Osteria? Not even closteria. Not in my book, anyway, which is literal & filled with snapshots of snug, humble spots in Orvieto & Agrigento & Trieste; not to my mind, full of memories of the kind of place where you might catch glimpses of a lumpy old mamma in slippers at the stove through the kitchen door, stirring pots & plating your fettine di cavallo arrosto (a horse is a course, of course, of course) while her son il cameriere brings round shots of grappa every time his team scores in the soccer game on the little black-&-white set at the hostess stand. An osteria is not sprawling & sleek & buzzing with lovelies freshly descended from their 400-million square feet of Lodo loft.

Misnomer aside, though, Osteria Marco is a pleasure, sheer & simple. Aided by a bartender who was engaged, savvy & honest—a rare combo, though less rare, it strangely seems to me, among bar staff than among waitstaff—we grazed & grazed & grazed some more, basically laying waste to the fecund field of meat & cheese that is the menu while drinking deep from the red red springs of the Quartino.

Speaking of fields, I sowed the inaugural soil of Denveater with the seeds of a Top 5 list that has since lain fallow from not neglect so much as the lack of crop potential. Until now. OM’s much & rightly ballyhooed burrata’s officially up there with Black Pearl’s calamari, Rioja’s pork belly & Sushi Sasa’s black cod. In fact, it’s the literal cream of the crop, a sort of deliquescent mozzarella. Or the salty marshmallow of cheeses. I’d totally use it for fluffernutters, especially between chargrilled slices of country bread like these.


Gnocco fritto usually evoke nothing so much as mini-sopaipillas; here, they’re more like cheese crackers. In fact, that’s exactly what they’re more like, otherwise known as frico, only solid instead of lacy. See for yourself:


OM’s gnocco fritto


typical gnocco fritto


typical frico

Be it another misnomer or not, the result is a fine mouthful—all peppery, cheesy crunch.
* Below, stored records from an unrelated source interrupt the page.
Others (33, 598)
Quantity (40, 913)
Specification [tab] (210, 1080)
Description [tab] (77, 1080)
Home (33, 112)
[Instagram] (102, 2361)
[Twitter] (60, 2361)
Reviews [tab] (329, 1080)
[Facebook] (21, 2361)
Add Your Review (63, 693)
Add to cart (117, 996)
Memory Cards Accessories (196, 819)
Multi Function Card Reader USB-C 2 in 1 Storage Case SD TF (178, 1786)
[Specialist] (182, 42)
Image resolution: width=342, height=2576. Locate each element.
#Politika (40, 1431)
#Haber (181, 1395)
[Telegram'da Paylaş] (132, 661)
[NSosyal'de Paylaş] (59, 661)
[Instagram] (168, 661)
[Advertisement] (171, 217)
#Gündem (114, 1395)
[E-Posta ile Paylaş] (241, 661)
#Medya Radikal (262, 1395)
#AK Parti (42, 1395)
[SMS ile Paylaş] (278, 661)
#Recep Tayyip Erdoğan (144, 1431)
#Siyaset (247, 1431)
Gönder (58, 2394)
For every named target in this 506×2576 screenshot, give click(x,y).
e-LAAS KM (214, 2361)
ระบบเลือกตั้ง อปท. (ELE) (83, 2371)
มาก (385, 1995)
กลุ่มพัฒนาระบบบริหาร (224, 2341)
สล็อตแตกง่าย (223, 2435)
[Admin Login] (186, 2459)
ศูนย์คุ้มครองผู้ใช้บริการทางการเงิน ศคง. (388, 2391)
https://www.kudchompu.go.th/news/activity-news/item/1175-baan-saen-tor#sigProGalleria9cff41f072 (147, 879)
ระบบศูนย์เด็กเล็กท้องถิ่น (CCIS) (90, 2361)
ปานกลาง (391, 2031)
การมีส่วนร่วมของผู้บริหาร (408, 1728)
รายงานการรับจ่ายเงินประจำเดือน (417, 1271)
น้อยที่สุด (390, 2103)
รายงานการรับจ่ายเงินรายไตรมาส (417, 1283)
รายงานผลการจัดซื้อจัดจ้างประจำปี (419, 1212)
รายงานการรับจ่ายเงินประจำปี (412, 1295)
As for these utter rose petals of braesola—wine-cured beef—


their thinness may actually have done their flavor a disservice; to say that braesola is salty by definition is not quite to say that it’s definitively salty. Like good pastrami, it should still register as beef. Still, they’re just so heartbreakingly pretty, no? In fact, forget rose petals, they’re enough like cross-sections of the still-beating heart of a redheaded beauty sacrificed to the gods only seconds before that maybe I wasn’t even supposed to eat it, just eye it in awe.

That said, the mozzarella in carozza was also sliced too thin; as it’s basically a grilled-cheese sandwich, the bread should, IMO, squish a bit, the cheese ooze a bit, beneath its toasted surface. This was nothing but toasted surface, hence rather on the dry side, juiced up mainly by those pickled onions.


Not so the exemplary grilled artichoke; tender even at its outermost & glistening with olive oil, it was almost as good as the best carciofi alla giudea I’ve ever had in Rome—which isn’t even a fair comparison, because the latter have the incontestable advantage of being fried.


The above being a spot-on suggestion from our smart bartender—our smartender (whose name I wish I’d gotten, but keep your eye out for a lanky 20-something bearing a passing resemblance to the guy who played Randal in Clerks)—I asked for his thoughts on dessert, stipulating contradictorily that I didn’t actually want dessert, I wanted more cheese.

He recommended the ricotta, which was indeed as light as it could possibly be & still exist, paired, by his own accord, with a dish of strawberries in syrup—


a sweet touch in every sense of the adjective.